* PROBLEM STATEMENT *
Would you please copy each line of the listing that mentions "agent"?

-- DATA EXCERPTS follows --

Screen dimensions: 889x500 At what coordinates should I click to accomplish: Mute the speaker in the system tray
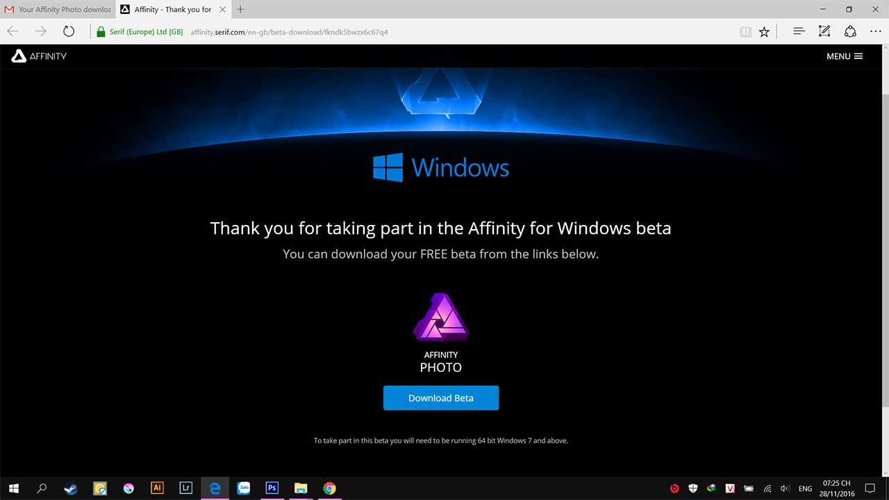(785, 488)
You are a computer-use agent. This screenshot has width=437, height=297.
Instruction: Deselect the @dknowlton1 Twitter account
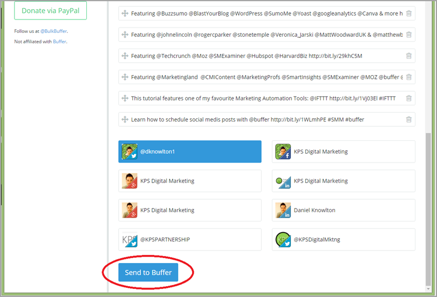click(190, 152)
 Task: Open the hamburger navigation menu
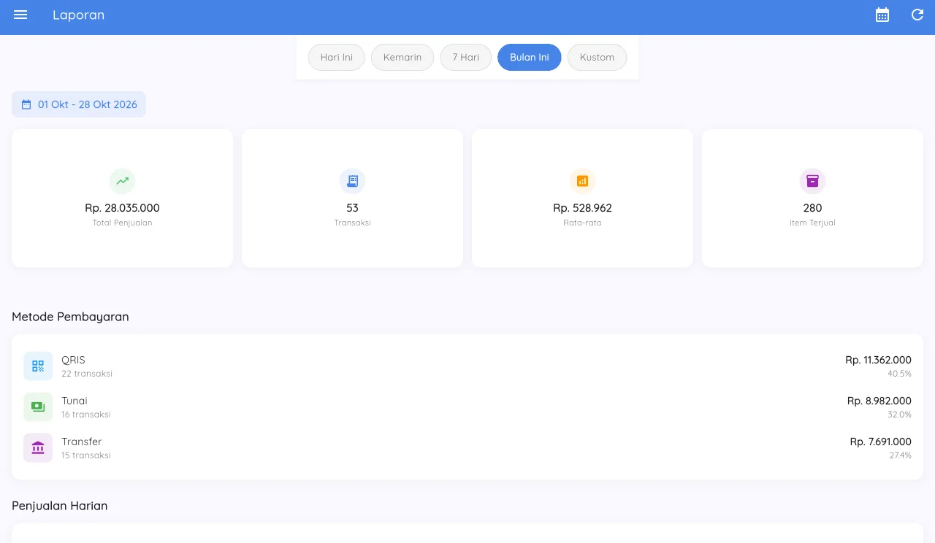pyautogui.click(x=20, y=15)
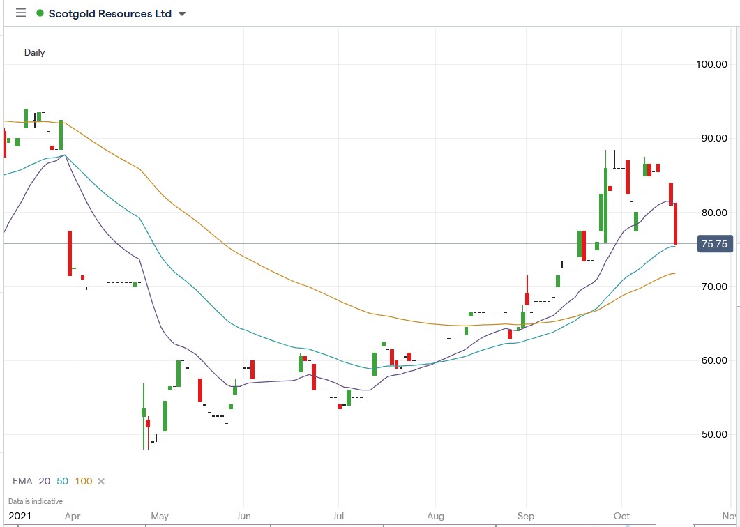Select the teal EMA 50 legend label
This screenshot has width=740, height=527.
tap(62, 481)
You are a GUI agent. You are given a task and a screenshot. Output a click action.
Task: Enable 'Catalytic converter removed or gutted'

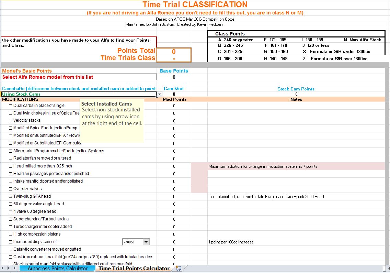click(10, 249)
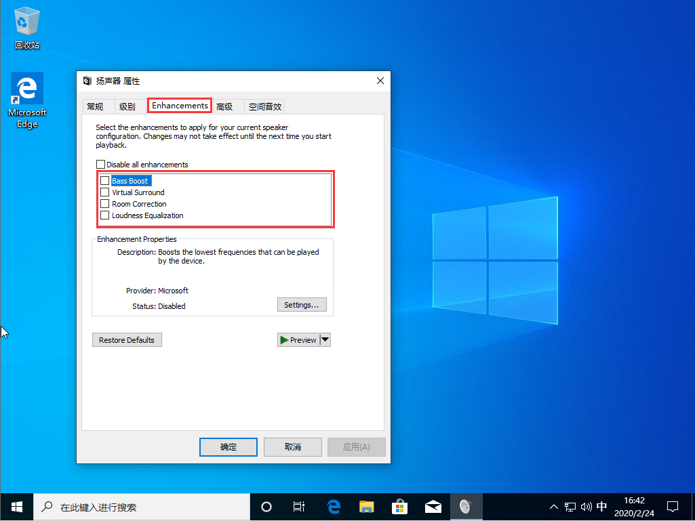Open Action Center from the taskbar

coord(673,506)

-- DATA EXCERPTS concluded --

* RESPONSE *
You are a computer-use agent. This screenshot has width=437, height=297.
You are a GUI agent. You are given a task and a screenshot. Output a click action.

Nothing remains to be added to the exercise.